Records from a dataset

::::::

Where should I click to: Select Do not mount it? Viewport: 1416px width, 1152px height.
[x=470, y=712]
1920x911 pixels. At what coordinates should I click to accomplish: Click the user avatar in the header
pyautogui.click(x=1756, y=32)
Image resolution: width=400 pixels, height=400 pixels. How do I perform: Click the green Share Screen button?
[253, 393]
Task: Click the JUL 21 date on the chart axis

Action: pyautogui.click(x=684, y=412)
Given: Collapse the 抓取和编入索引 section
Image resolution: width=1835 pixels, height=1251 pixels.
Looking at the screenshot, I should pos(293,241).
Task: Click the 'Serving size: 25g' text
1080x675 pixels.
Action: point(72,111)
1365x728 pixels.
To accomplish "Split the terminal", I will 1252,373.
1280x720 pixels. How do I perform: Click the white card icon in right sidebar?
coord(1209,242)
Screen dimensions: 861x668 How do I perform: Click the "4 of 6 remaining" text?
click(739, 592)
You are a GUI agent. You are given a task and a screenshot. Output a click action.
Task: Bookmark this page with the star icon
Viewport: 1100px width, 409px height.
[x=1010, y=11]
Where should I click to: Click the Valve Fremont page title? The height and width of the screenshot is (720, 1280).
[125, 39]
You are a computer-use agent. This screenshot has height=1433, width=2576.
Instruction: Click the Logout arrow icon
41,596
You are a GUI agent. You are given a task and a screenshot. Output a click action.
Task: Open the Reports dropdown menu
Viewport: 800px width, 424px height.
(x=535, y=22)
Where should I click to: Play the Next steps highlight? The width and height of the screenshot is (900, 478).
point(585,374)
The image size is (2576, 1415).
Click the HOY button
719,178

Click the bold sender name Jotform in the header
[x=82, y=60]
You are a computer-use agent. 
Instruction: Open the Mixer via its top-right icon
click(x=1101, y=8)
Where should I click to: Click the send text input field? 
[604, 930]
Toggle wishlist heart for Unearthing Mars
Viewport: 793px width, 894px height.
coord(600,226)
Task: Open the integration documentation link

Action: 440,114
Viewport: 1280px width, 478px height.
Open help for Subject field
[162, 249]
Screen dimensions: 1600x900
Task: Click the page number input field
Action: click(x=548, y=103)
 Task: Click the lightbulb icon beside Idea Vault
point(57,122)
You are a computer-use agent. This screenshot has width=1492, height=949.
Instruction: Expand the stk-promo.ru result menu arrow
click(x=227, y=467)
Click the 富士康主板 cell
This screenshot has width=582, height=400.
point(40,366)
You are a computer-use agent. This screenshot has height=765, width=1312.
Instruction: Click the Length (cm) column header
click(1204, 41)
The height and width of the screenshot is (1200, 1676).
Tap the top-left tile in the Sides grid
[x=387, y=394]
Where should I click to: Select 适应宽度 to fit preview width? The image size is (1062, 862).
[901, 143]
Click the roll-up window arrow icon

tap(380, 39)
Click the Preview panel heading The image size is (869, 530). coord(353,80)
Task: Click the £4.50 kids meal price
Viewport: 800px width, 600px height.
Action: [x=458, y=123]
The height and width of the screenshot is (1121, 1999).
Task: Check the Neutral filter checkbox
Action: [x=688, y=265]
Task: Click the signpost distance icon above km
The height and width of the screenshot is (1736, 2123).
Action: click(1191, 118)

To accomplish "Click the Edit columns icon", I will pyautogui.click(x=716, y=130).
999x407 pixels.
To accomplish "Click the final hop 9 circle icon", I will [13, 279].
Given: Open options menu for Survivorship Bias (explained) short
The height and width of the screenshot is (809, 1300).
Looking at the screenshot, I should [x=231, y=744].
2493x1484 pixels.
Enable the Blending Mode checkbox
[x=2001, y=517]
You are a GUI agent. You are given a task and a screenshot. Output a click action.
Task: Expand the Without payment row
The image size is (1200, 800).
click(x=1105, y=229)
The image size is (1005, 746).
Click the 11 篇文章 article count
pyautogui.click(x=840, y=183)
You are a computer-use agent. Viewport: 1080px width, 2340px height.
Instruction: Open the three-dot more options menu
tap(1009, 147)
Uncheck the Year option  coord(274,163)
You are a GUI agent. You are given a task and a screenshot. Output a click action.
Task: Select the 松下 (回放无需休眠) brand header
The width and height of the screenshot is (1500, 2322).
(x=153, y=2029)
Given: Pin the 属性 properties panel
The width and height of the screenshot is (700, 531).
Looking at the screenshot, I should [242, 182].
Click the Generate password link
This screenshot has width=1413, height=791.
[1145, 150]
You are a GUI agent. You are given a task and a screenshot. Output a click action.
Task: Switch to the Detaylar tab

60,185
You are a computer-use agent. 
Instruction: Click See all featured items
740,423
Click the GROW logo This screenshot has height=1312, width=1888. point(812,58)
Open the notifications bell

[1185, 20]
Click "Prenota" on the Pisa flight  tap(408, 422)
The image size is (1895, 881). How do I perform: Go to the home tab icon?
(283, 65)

::::::

## EXERCISE DESCRIPTION
Write out the data above word for word, beginning at the line that contains "Task: Open the integration documentation link" and stopping after the line that contains "Action: click(x=548, y=103)".

## CORRECT ANSWER
Task: Open the integration documentation link

Action: 440,114
Viewport: 1280px width, 478px height.
Open help for Subject field
[162, 249]
Screen dimensions: 1600x900
Task: Click the page number input field
Action: click(x=548, y=103)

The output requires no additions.